Salona uyuşuk bir ruh haliyle girdim. Bedenen de gergindim. Geniş ve şatafatlı salonda nereye oturacağımı bilemedim. Geldiğime pişman oldum fakat, geri de dönemedim. Salondan içeriye açılan odalar dehliz gibiydi. Loş bir ışık, içeride efsunkâr bir hava yaratmıştı.
Salonun mobilyaları, çiçek ve hayvan figürleriyle donatılmıştı. Mobilyalar imparatora sunulacak görkemdeydi.

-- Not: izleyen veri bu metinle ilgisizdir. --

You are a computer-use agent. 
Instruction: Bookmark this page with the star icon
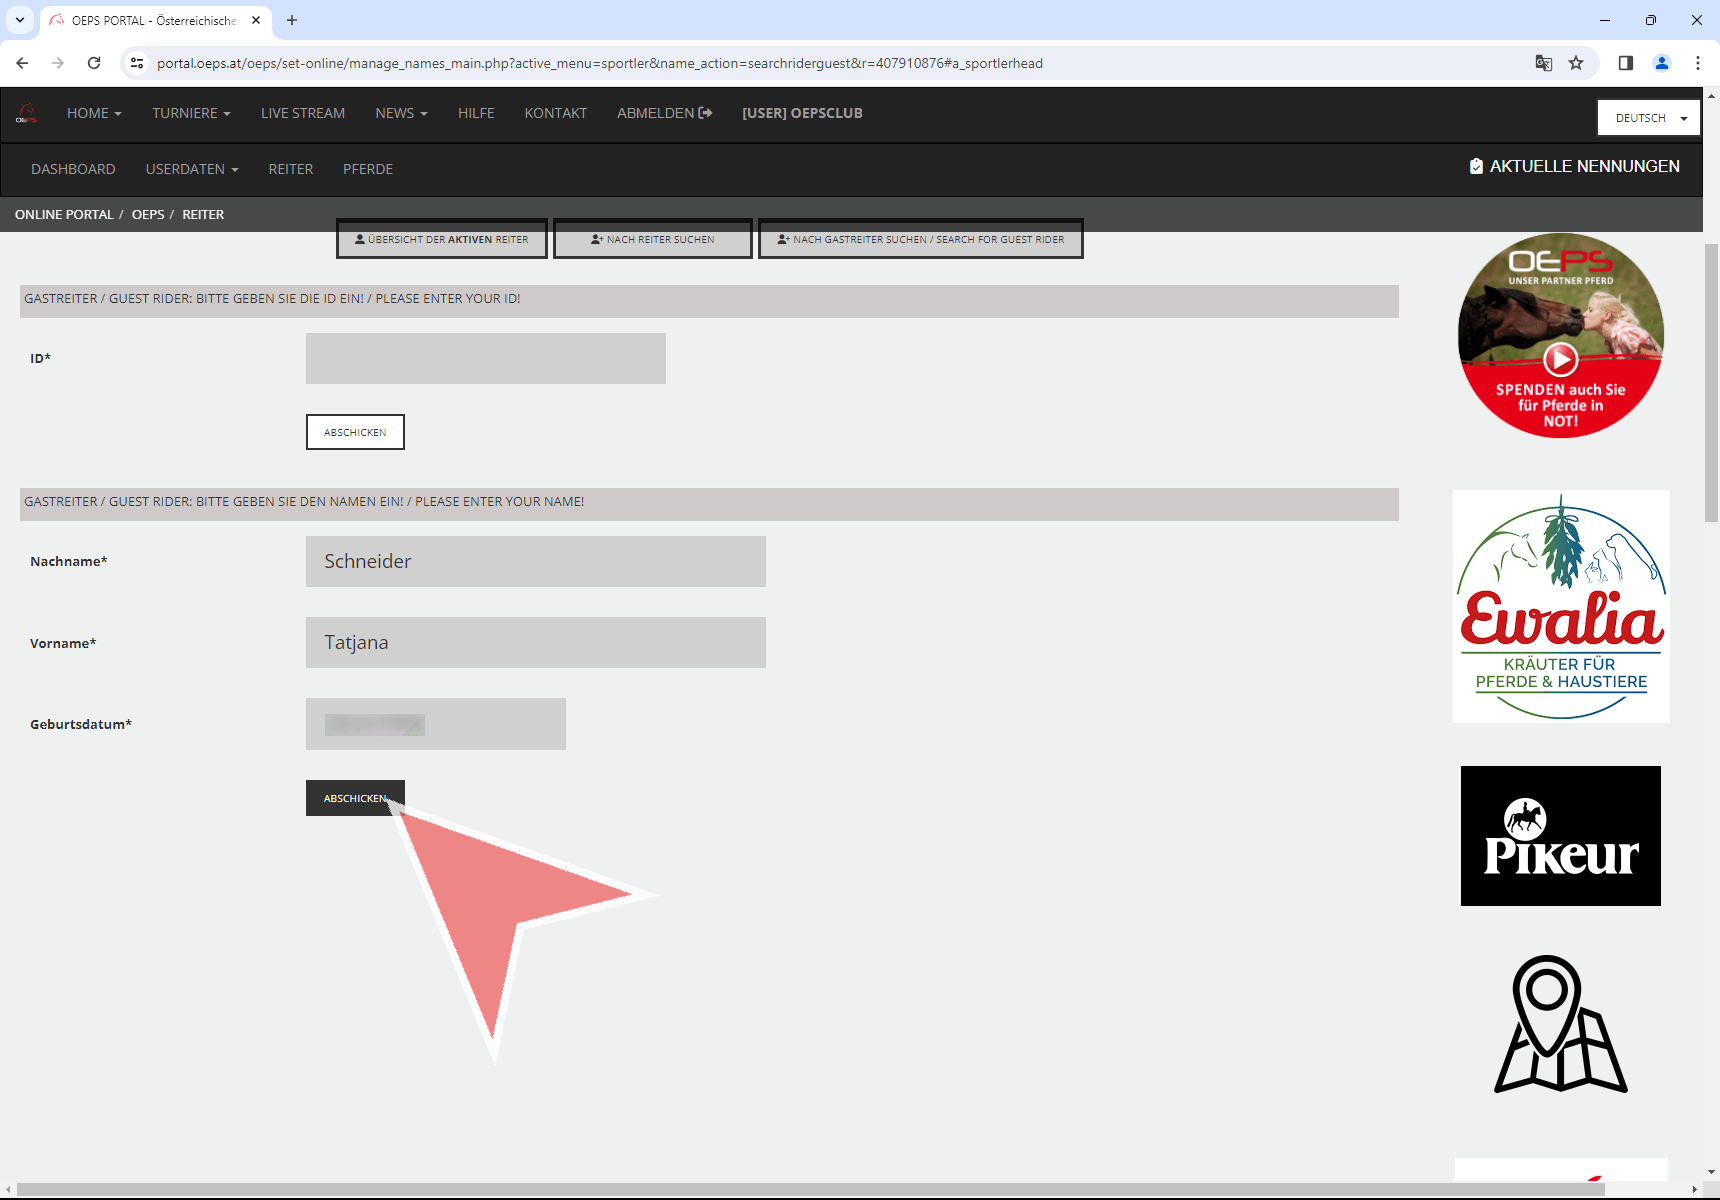click(x=1576, y=63)
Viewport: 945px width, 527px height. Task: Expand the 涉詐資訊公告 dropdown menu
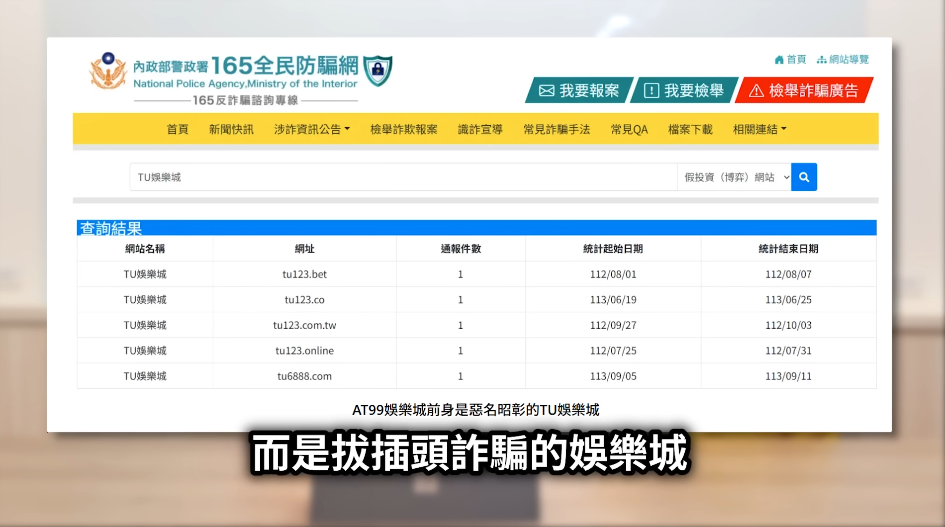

Bakıldığında renk uyumunun ahengi inanılmazdı. İçeri dolan hava solgun ruhumu açtı ve geçicide olsa, huzur buldum.
Salonu; tiyatro gösterisini izlemeye gelen sanat severler doldurmuştu. Davetliler; çiçek ve hayvan motifli mobilyaları inceliyordu. Salonun pencere ve kapı pervazları bile sanat eseriydi.
İsimlerimizin olduğu masalara oturduk. Konuşmacı geldi ve kürsüye yöneldi. Salonda sesler kesilmişti.
Masaya oturduğumda, eşyaları ikişerli olarak görmeye başladım. İlk geldiğimde her bir eşya tekti. Eşyaların ikişerli olması başımı döndürdü. Konuşmacının tarafına bakmak istemedim. Çünkü her eşyayı simetrik olarak görüyordum. Konuşmacının sesi tek geliyordu. Fakat simetrik eşyalar kafamı allak bullak etmişti.
Biraz dikkat ettiğimde aynadan gördüğüm insanlar da çiftti. Arkadaşa niçin çift görüyoruz, dedim. Arkadaş olayı açıkladı. Ayna ortadan yarıktı ve aynadan görünen her şey çiftti. Çünkü aynayı boydan aşağı yarmışlardı.
Aynaya bakmadan, masalara, duvarlardaki süslere baktım ve hepsi tekti. Buradan aynanın marifeti diye mırıldandım. Konuşmacı, fiyatların iki yüzyıldan beri değişmediğinden bahsediyordu.
Duygusallığıma yenik düştüm ve aynanın yanına gittim. Yüzüme bakar gibi yaptım ve salonu çiftler halinde gördüm. Çok güzel bir görüntü elde edilmişti. İki güzel tablo insanı kendinden geçiriyordu.
Arkamdaki yaşlı amca, bu kadar simetrik eşyaların olduğu bir salon ilk defa görüyorum, dedi.
Yaşlı amcaya fark ettirmeden güldüm.
Salonu ve tertip komitesini tebrik ettim.
Salonun düzenini evimde aynen uygulayacaktım.